▸ **Excerpted passage**:
Second Enstallment

While I’m waiting for feedback on my first book, I am trying to start on my second. I have literally had 5 different intros and I’m not stoked about any of them. Of course, this is a continuation of the first one and I don’t want to start it immediately after the first one. The time elapsed is proving quite tricky. First I had like a year, then a week later, then two months later and now I’m on one month. And trying to decide what Sydona is doing in the first page or two is really frustrating. Having this in third person-limited is kinda biting me in the ass now. I want so badly to show what other characters are doing or how they react to what SHE does, but I can’t!

Maybe it’s telling me that I need to like my MC more lol (Trust me, I like her much more now than I did in the beginning.) Trying to decide what she will do or say all the time is hard because she is nothing like myself. And that can be a good thing, but also very complicated.

Right now I am contemplating on having her attempt suicide after a series of traumatic events happening all at once. I think any normal person would get pretty depressed after what she went through. Weighing the options of if she would actually go that far as to try it though, is challenging. Guess I’ll just brainstorm some more. Ugggg.. help me out here guys… ##

Waiting

Hello all! The waiting game is so tedious… Sending out my unfinished work, having people read it and then waiting for the feedback. I would rather have my feet nibbled off by gerbils. I have already gotten some feedback, though! Some good, some not so good, but that’s how it is. It’s so hard to satisfy everyone. One person only got to the second page and stopped reading. She said I needed to change the beginning of it completely, and then she might reconsider trying to keep reading it. I laughed — super hard. The new intro I have it by far the best one I’ve had since I started this whole thing. And then, she couldn’t even read the entire chapter! Plus, she couldn’t even tell me what exactly I needed to change.

▸ **Excerpted data**:
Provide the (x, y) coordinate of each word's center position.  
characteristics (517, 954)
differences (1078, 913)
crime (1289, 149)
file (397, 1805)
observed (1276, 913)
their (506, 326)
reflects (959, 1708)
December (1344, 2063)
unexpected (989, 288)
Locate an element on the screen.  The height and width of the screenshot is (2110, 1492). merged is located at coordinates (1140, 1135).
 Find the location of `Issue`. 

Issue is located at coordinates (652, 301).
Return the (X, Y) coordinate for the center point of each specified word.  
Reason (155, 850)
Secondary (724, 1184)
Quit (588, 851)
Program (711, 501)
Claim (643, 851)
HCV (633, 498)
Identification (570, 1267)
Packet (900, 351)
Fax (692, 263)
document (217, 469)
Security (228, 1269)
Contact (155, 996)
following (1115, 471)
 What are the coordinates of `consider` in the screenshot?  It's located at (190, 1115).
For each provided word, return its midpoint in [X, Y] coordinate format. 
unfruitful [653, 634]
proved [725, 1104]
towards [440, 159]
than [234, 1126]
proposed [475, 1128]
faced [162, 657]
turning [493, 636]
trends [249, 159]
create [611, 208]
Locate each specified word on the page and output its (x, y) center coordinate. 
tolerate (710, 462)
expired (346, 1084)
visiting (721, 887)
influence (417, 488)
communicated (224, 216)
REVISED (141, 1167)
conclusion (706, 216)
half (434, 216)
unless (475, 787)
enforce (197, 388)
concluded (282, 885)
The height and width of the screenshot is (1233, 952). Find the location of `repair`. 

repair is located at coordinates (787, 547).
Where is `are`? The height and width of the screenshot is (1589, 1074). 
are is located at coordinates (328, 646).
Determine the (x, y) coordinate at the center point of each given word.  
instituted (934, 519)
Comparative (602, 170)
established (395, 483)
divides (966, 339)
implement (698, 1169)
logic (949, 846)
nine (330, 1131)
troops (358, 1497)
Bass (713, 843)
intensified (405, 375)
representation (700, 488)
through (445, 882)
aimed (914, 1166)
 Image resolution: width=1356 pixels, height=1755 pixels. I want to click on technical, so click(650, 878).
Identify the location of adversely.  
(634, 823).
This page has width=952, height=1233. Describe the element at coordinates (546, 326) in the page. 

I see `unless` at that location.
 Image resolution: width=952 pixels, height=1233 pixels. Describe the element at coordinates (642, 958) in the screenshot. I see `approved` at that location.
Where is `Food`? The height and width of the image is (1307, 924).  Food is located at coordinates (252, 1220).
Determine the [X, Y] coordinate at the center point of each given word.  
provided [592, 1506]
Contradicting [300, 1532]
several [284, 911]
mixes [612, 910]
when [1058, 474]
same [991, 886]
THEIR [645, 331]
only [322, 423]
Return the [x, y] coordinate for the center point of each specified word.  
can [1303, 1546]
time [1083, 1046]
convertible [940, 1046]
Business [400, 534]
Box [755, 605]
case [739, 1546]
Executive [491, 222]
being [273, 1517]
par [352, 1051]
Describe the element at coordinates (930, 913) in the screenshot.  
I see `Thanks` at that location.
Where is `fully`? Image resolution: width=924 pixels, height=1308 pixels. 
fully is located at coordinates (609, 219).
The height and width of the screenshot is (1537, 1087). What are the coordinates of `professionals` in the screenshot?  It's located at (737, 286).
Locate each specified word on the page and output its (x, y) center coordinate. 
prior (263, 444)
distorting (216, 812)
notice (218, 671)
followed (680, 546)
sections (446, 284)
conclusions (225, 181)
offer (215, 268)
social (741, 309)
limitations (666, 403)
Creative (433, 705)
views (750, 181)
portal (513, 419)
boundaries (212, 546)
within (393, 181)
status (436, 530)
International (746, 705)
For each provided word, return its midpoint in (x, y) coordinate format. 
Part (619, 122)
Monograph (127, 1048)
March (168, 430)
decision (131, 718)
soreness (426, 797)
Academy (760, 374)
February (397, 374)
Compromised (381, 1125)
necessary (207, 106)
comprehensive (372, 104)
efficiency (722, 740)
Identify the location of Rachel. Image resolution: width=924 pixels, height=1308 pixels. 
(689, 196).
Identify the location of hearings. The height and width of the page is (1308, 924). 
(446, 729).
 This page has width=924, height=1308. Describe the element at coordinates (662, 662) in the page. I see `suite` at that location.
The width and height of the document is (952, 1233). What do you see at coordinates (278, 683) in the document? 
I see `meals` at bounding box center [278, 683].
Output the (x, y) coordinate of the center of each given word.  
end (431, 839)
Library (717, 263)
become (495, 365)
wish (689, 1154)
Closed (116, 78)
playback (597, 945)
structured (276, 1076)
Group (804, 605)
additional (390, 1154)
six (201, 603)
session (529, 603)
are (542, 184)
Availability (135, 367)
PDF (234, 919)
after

▸ **What to do**:
Pick up the blog post about writing a novel and waiting for reader feedback after its final sentence, and keep it going.

▸ **Answer for this exercise**:
It’s funny, cause other people that have read it said they loved it. So.. I hate to sound like I’m brushing off criticism, but when you can’t even read the entire chapter, I can’t take you seriously. Some advice, I guess, if you want to be a beta reader in the future.

In other news…

My AMA is going pretty great so far! It’s not live until the 30th, but I’ve had like 15 questions so far! And GOOD questions! Some people even went to my links to look into me and my story further! I haven’t felt this happy in a long time! The time to finally edit and publish my book is getting closer and closer. The waiting game is seriously gonna kill me… ##

Better, right?

Terrible writing example from last blog:

She opened her eyes to see painted clouds on a blue ceiling. She rubbed her eyes and looked around the room. She was in her old bedroom from when she was a girl. Everything seemed so slow, like it was playing a memory in slow motion. She slid off the small bed that she questioned on how she even fit on it. She looked down at her feet and she’s wearing her black dressy shoes that she wore when her family went to fancy places. She also had on her black frilly dress that she remembers she wore once when the dog they had died and they had a funeral in the backyard for him.

Re-write:

As she opened her eyes, the blue sky turned into painted white clouds on a blue ceiling. Rubbing her eyes, unsure of how the sky changed, she realized she was back in her bedroom from when she was little girl. As she glanced around the room, her vision was off, and everything she looked at was a few seconds behind. Everything was in slow motion, and it made her feel dizzy. Sliding off the side of a small colorful twin bed, she looked down at her feet to see shiny black shoes. The only time she ever wore these shoes was when her family would go to fancy places. She also had on her black frilly dress that she wore once when the family dog died and they had a funeral in the backyard for him.

Much better, right? ##

Bad, Laura..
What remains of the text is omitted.